A Little More on GP

Usually when a Hall of Fame level player retires, we like to do a comprehensive write up of his career.  Clearly, Gary Payton falls into that category.  In Payton’s case, we already gave him that treatment back in 2004 when he returned to Seattle for the first time.  More recently, J.A. Adande wrote a nice article on Payton’s current state of mind (GP is 99% sure he has retired) and reflected on his career a little bit.  John Hollinger wrote a nice side piece about Payton and how he is underrated.

Hollinger had Payton as the third best modern point guard behind Magic Johnson and John Stockton, while many other experts had him behind Isiah Thomas, Steve Nash, and Jason Kidd.  Hollinger laid out that Payton was a much more complete player than Nash (can’t defend), Kidd (can’t shoot), and Isiah (smaller player, had a very short career, and was not quite as good overall).  Frankly, Hollinger has a point about Payton, who is ridiculously underrated and whose sustained peak from 1994-2003 was an astonishing run.

It does bear mentioning, however, that while Kidd and Nash have been almost universally loved by teammates, Payton had his moments where he wore thin.  Payton was always a little more openly brash.  Even as a rookie part-time players, he was always talking.  You need look no further than the Sam Smith’s classic “Jordan Rules”:  “The Bulls had played Seattle three times during the exhibition season, winning two.  In the one loss, brash SuperSonics rookie guard Gary Payton had played well, and told USA Today‘s Peter Vecsey that he could defend anyone, including [Michael] Jordan.  Later that night the two met by chance at a Seattle nightclub and Payton began to taunt Jordan: ‘I’ve got my million and I’m buying my Ferraris and Testarossas, too.’…[Later, when the Bulls and Sonics met in the regular season for the first time] Jordan would out of the locker room he promised, ‘I’m going to show that little sucker.’  The first time Payton had the ball, Jordan stole it, drove for a lay-up, and was fouled.  The next time Payton had the ball, Jordan stole it again and drove all the way down court and slammed for a 6-0 Bulls lead.  The third time Payton had the ball, Jordan destroyed his dribble…It would be an easy Bulls win, 116-95, as Jordan had 33 points and 7 steals before the end of the third quarter.”

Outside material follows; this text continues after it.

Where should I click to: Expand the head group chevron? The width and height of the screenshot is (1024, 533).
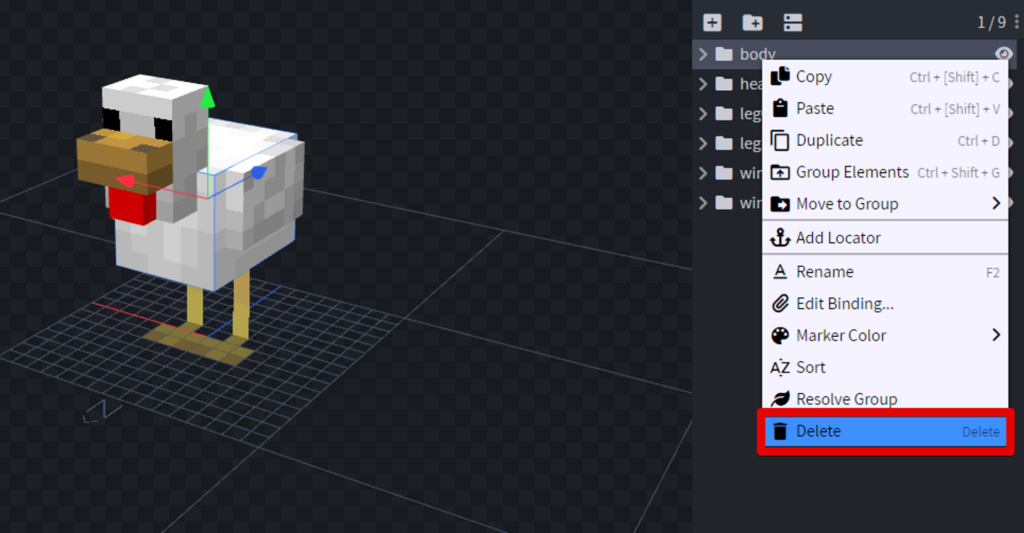[x=703, y=84]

Despite the fact that he developed slowly, Payton also told the media early in his career that point guards like he and Magic Johnson come around once a decade, which confounded the media a little bit.  GP also butted head with coaches most of his career, in particular Paul Westphal, whom Payton seemed to have no respect for.  Payton also had famous incidents where he (1) berated Detlef Schrempf for not shooting and costing him assists, (2) got in a full-scale brawl with teammate Vernon Maxwell, resulting in the two trying to assault each other with blunt objects (chairs and free weights) and injuring teammates Chuck Person and Horace Grant when they tried to break up the fight, and (3) Payton was suspended for screaming at Ruben Patterson on the bench during a game.

But despite all his woofing, Payton was a hell of a player and he won regularly.  He did develop into the player he thought he was and at his absolute peak from 1995-97, there was no better point guard (he thoroughly outplayed John Stockton in the 1995-96 playoffs and did a credible job on Jordan in the Finals).  Payton also did chill out a little bit with age after he left the Sonics (he even took his benching by the Lakers in 2003-04 in stride).  Still, you can’t separate Payton the character from the player and for that reason alone, there is ample evidence for a GM to prefer Jason Kidd or Steve Nash (Isiah is another story in that he had such a short career and wasn’t exactly loved by teammates either).  If I had to choose one of this bunch as my point guard to lead my team for  15 years, Payton would be my top choice–provided that I had a strong enough coach to keep him semi in check.